Passage
Then the lords of the Philistines gathered them together for to offer a great sacrifice unto Dagon their god, and to rejoice: for they said, Our god hath delivered Samson our enemy into our hand.
Then the lords of the Philistines gathered them together for to offer a great sacrifice unto Dagon their god, and to rejoice: for they said, Our god hath delivered Samson our enemy into our hand.
Judges 16:21 But the Philistines took him, and put out his eyes, and brought him down to Gaza, and bound him with fetters of brass; and he did grind in the prison house.
Judges 16:22 Howbeit the hair of his head began to grow again after he was shaven.
Judges 16:23 Then the lords of the Philistines gathered them together for to offer a great sacrifice unto Dagon their god, and to rejoice: for they said, Our god hath delivered Samson our enemy into our hand.
Judges 16:24 And when the people saw him, they praised their god: for they said, Our god hath delivered into our hands our enemy, and the destroyer of our country, which slew many of us.
Judges 16:25 And it came to pass, when their hearts were merry, that they said, Call for Samson, that he may make us sport.
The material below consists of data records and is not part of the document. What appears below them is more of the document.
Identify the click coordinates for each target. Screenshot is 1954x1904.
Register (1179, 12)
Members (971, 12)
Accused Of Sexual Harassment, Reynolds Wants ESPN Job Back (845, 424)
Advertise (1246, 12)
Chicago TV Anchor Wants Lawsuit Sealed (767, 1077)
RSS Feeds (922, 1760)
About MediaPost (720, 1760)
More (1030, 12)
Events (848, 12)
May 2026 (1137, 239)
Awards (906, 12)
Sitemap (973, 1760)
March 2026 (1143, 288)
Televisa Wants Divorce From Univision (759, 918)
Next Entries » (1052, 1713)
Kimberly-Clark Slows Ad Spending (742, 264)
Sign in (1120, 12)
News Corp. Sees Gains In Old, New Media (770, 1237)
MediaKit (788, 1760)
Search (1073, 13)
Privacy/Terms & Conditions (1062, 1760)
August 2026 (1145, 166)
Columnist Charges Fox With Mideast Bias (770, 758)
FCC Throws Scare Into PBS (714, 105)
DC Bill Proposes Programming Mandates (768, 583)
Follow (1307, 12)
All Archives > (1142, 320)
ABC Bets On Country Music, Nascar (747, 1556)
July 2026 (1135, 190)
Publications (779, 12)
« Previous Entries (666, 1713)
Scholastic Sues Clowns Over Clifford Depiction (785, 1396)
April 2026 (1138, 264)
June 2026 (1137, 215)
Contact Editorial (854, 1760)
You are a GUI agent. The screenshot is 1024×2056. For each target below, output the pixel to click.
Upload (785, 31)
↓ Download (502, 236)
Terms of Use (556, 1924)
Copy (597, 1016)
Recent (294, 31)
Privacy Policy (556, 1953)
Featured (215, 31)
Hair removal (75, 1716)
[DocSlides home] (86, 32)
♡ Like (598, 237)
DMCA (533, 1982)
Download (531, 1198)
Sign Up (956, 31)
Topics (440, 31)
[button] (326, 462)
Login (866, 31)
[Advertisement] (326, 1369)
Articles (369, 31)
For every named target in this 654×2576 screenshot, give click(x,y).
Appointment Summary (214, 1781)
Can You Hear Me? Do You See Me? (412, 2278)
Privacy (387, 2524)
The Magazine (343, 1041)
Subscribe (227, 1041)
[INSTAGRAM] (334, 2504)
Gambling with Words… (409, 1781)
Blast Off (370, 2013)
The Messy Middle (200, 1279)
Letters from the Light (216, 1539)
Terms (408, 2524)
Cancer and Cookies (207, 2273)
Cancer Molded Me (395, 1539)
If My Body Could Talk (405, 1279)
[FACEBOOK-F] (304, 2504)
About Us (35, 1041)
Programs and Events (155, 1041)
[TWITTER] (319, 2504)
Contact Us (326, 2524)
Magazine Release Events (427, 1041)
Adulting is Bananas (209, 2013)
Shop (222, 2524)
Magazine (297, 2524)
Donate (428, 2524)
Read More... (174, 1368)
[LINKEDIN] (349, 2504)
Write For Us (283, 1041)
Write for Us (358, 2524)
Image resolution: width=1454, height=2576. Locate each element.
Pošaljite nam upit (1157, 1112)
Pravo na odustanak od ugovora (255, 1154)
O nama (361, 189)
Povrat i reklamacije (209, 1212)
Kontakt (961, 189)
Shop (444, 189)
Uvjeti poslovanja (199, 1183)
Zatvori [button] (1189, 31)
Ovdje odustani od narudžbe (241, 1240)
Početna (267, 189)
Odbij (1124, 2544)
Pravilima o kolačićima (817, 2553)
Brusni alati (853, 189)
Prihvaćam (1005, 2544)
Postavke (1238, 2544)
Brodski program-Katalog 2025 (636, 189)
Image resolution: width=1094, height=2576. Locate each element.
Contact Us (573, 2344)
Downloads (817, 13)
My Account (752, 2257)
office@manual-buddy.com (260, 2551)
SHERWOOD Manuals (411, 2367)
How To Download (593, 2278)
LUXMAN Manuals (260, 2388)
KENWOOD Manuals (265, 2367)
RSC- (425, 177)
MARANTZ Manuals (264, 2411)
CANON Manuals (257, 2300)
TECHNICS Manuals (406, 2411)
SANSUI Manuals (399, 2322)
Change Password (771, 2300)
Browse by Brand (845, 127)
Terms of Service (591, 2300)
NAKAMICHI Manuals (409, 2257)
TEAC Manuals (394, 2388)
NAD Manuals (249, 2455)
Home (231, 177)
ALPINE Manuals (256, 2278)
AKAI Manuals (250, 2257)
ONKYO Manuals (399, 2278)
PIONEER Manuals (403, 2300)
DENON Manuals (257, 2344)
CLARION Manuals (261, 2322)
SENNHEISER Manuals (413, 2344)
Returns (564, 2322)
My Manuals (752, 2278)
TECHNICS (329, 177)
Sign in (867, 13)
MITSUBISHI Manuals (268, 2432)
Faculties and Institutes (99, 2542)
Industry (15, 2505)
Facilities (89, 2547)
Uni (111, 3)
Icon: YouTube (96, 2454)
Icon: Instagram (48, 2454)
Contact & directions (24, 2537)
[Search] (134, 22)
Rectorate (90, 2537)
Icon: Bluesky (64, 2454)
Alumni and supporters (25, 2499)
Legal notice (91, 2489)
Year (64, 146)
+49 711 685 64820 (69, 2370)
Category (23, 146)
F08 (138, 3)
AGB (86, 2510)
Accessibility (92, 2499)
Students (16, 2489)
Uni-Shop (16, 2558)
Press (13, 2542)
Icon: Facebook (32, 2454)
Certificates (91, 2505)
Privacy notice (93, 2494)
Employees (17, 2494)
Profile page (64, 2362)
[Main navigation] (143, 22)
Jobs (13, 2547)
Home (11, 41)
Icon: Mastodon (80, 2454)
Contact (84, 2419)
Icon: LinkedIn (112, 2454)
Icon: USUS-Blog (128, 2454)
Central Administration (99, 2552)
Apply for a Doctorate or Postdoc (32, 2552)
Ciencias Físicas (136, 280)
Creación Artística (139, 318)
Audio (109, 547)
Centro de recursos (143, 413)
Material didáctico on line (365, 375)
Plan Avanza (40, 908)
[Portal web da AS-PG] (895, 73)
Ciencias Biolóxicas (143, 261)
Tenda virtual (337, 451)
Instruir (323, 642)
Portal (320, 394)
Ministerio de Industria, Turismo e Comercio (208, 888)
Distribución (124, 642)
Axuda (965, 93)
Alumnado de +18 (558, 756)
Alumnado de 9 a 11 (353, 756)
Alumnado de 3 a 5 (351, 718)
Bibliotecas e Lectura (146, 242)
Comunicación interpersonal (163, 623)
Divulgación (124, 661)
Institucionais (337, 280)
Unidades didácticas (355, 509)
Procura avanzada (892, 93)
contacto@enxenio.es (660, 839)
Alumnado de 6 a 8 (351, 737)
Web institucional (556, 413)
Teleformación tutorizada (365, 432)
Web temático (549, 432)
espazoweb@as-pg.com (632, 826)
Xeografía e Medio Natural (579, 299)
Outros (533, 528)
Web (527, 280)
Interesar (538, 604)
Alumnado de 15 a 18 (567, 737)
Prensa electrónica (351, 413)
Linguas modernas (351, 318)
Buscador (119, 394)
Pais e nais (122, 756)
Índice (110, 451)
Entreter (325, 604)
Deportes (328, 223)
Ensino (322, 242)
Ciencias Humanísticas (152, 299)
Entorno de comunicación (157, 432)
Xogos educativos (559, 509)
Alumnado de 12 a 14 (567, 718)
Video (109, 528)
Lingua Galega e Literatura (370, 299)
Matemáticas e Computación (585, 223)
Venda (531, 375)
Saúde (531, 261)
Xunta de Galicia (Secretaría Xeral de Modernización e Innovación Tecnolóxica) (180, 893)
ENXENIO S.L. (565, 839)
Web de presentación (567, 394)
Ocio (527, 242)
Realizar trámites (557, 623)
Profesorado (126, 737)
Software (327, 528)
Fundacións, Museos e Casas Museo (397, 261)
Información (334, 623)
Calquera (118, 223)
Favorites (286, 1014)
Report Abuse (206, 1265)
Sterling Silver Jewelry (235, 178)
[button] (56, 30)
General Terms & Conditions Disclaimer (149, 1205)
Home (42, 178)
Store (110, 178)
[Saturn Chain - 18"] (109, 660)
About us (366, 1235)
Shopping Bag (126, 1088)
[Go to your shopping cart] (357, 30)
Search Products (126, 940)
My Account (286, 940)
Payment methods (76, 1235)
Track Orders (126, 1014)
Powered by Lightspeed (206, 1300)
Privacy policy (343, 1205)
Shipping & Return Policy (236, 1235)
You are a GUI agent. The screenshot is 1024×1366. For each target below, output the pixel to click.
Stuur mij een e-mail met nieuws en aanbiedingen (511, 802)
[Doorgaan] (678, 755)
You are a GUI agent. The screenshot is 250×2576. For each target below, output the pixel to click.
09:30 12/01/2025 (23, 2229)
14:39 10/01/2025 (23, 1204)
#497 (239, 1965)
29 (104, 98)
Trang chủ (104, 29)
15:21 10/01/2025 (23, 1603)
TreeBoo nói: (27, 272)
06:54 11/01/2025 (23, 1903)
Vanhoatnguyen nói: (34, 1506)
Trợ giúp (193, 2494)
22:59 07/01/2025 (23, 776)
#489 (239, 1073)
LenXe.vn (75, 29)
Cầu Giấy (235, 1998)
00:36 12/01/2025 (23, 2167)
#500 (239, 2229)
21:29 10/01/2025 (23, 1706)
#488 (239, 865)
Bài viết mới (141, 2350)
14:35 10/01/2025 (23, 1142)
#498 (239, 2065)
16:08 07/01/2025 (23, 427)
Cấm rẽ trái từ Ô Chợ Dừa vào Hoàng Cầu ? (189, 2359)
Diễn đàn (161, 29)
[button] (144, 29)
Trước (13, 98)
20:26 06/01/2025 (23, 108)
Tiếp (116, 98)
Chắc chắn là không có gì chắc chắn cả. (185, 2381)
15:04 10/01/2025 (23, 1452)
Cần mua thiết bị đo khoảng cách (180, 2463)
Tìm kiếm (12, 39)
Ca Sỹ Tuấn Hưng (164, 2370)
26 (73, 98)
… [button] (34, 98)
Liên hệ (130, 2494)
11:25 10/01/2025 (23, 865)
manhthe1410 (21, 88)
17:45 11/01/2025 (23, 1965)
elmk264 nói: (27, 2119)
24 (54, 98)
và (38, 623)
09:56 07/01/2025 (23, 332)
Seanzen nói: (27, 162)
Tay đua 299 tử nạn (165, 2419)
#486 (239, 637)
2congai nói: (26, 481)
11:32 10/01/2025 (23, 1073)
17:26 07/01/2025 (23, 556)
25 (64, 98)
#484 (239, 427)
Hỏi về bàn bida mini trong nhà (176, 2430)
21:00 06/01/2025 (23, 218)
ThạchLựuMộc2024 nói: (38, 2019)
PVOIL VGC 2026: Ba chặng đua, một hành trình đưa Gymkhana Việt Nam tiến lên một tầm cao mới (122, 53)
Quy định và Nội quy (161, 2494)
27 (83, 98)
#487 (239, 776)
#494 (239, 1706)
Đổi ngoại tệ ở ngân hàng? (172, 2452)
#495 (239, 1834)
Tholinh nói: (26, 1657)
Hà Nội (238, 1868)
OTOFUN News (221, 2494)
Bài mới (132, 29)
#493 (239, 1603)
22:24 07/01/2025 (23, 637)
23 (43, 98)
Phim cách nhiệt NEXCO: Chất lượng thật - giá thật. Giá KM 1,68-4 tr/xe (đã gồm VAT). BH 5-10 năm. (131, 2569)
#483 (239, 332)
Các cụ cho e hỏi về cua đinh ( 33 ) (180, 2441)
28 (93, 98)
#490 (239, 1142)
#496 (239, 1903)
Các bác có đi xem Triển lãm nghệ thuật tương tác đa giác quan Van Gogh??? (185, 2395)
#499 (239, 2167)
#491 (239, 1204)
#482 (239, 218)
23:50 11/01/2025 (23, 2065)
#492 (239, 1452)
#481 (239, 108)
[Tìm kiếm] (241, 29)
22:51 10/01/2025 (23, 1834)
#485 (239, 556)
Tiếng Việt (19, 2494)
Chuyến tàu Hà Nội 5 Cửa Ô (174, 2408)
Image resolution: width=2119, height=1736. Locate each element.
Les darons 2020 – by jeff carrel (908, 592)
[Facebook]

And they called for Samson out of the prison house; and he made them sport: and they set him between the pillars.
The verse centers on "lords", "philistines", "gathered", "together", "offer", "great", "sacrifice", and "dagon". It is saying that the verse draws attention to "lords" and "philistines", so its meaning should be read from those terms before moving to application.
The nearby context moves from verse 22's "Howbeit the hair of his head began..." into verse 24's "And when the people saw him they...", so "lords" and "philistines" belong inside that flow. In Judges context, the local focus is covenant, worship, and faithfulness.
A plain takeaway is to answer the verse's own emphasis on "lords" and "philistines" with trust shaped by these words, not by a vague optimism outside the passage.